TASK TO CARRY OUT: In the reply, give back exactly the lines from the one with "Open the page guide" through the last line of the records, without pictures.

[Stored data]
╔══
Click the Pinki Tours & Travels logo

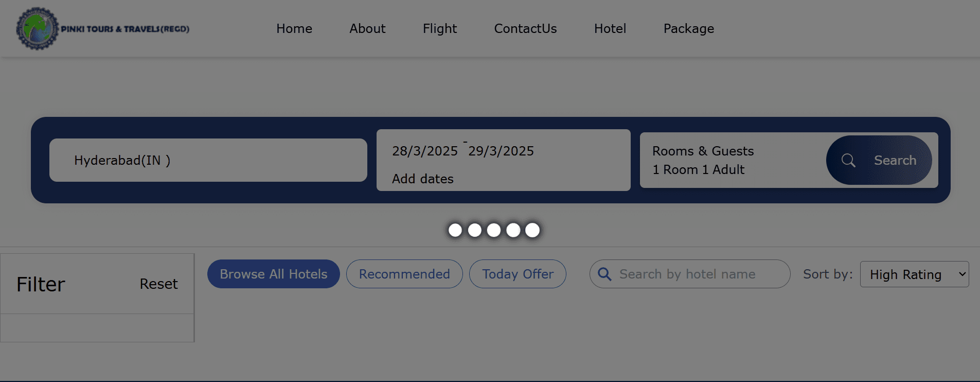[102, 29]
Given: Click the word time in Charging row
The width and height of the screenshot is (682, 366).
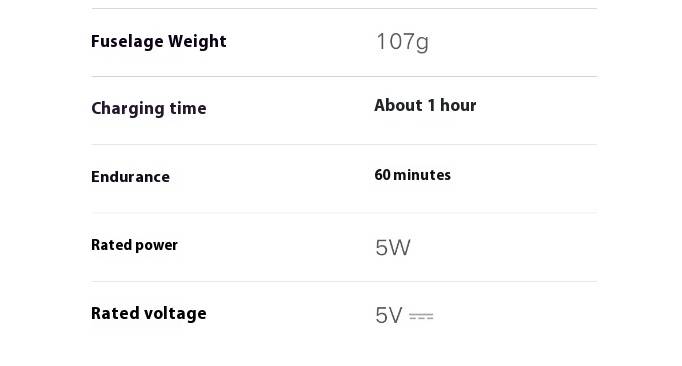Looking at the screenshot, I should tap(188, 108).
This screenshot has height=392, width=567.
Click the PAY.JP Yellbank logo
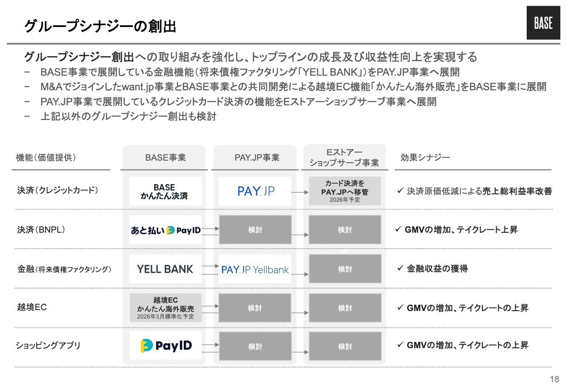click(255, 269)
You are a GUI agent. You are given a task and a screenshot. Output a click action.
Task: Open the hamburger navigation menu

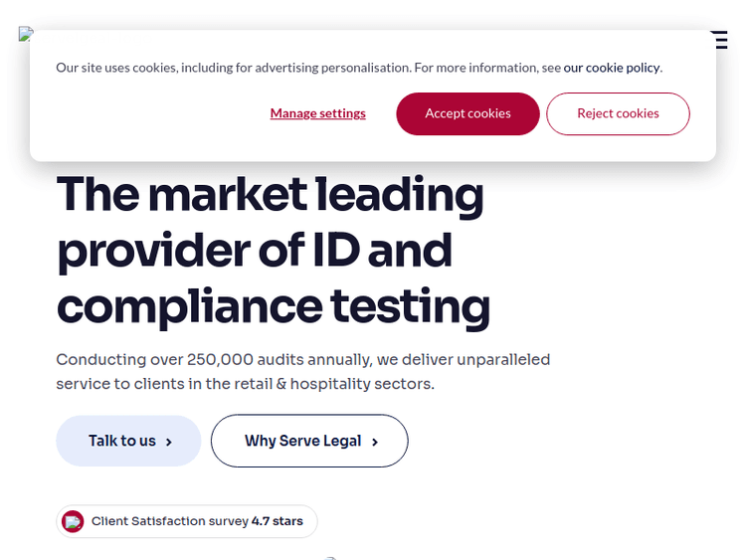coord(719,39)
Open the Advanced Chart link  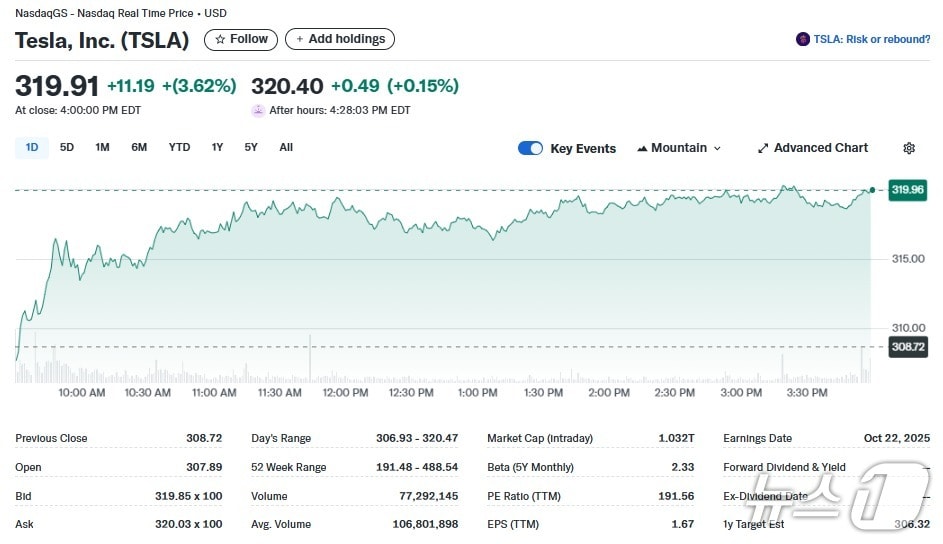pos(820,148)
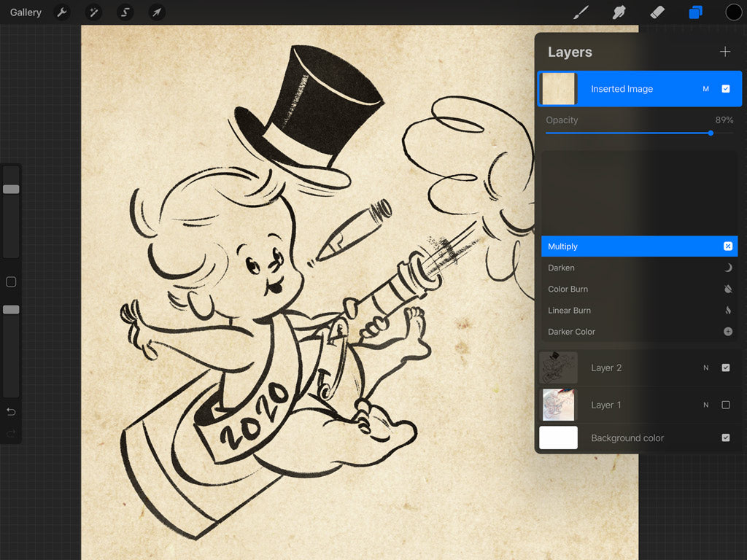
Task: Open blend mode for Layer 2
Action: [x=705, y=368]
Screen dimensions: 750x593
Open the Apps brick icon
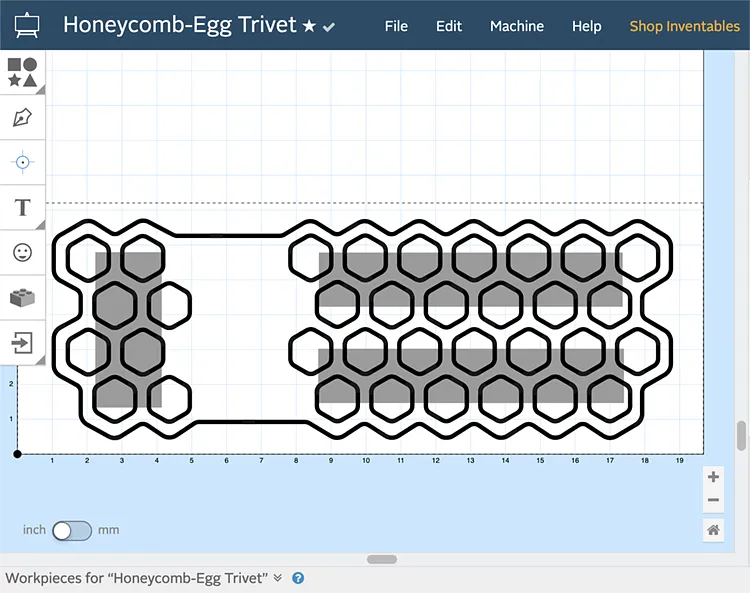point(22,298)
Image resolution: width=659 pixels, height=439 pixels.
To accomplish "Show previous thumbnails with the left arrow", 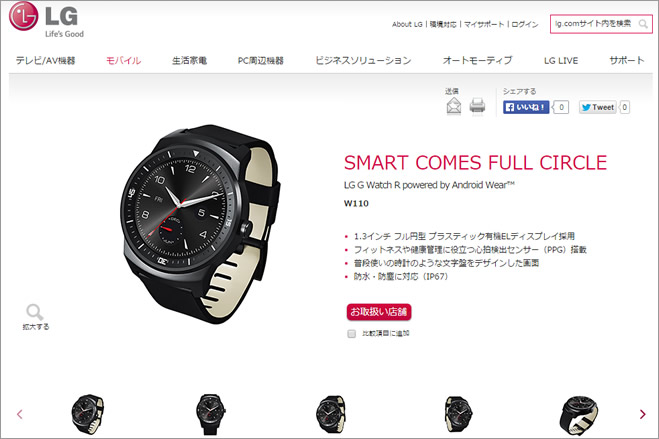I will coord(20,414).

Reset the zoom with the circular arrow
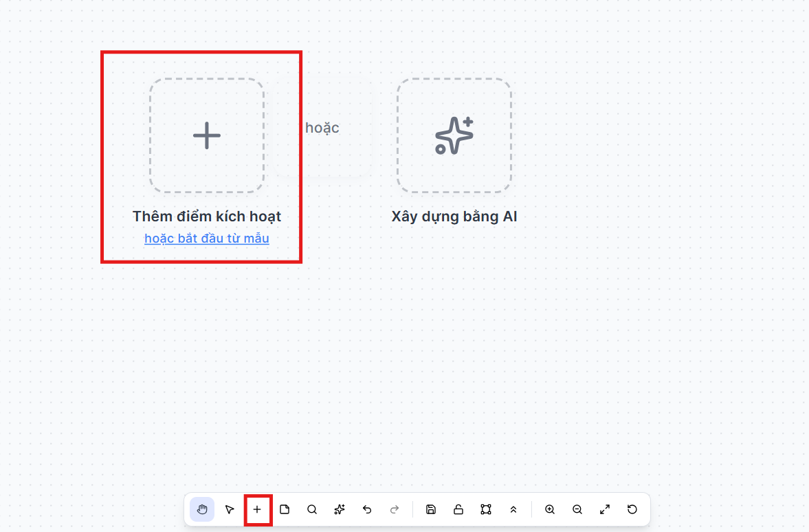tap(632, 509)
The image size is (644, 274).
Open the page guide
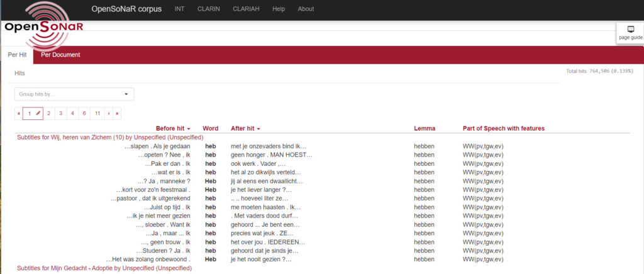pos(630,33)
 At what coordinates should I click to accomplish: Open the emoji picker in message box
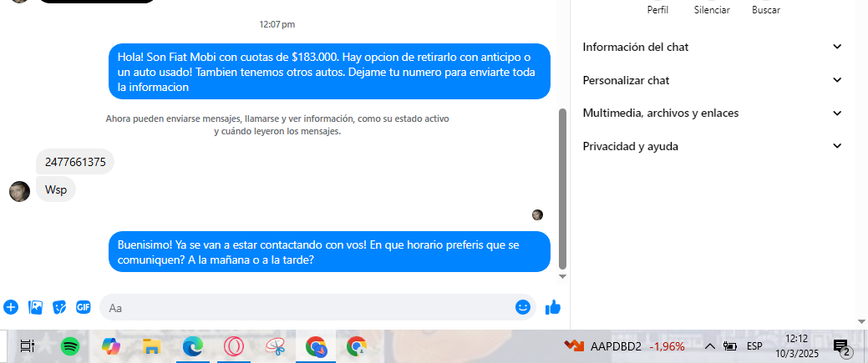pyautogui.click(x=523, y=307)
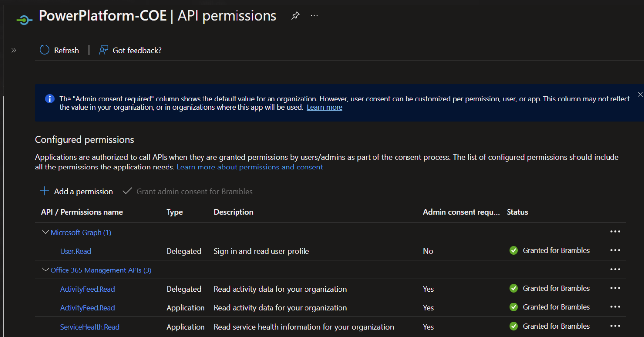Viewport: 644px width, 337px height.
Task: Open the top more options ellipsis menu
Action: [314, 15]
╚══
ANSWER AREA:
Open the page guide
pos(630,33)
 At what coordinates should I click to accomplish: Open the emoji picker in message box
pyautogui.click(x=523, y=307)
Viewport: 644px width, 337px height.
Task: Open the top more options ellipsis menu
Action: [314, 15]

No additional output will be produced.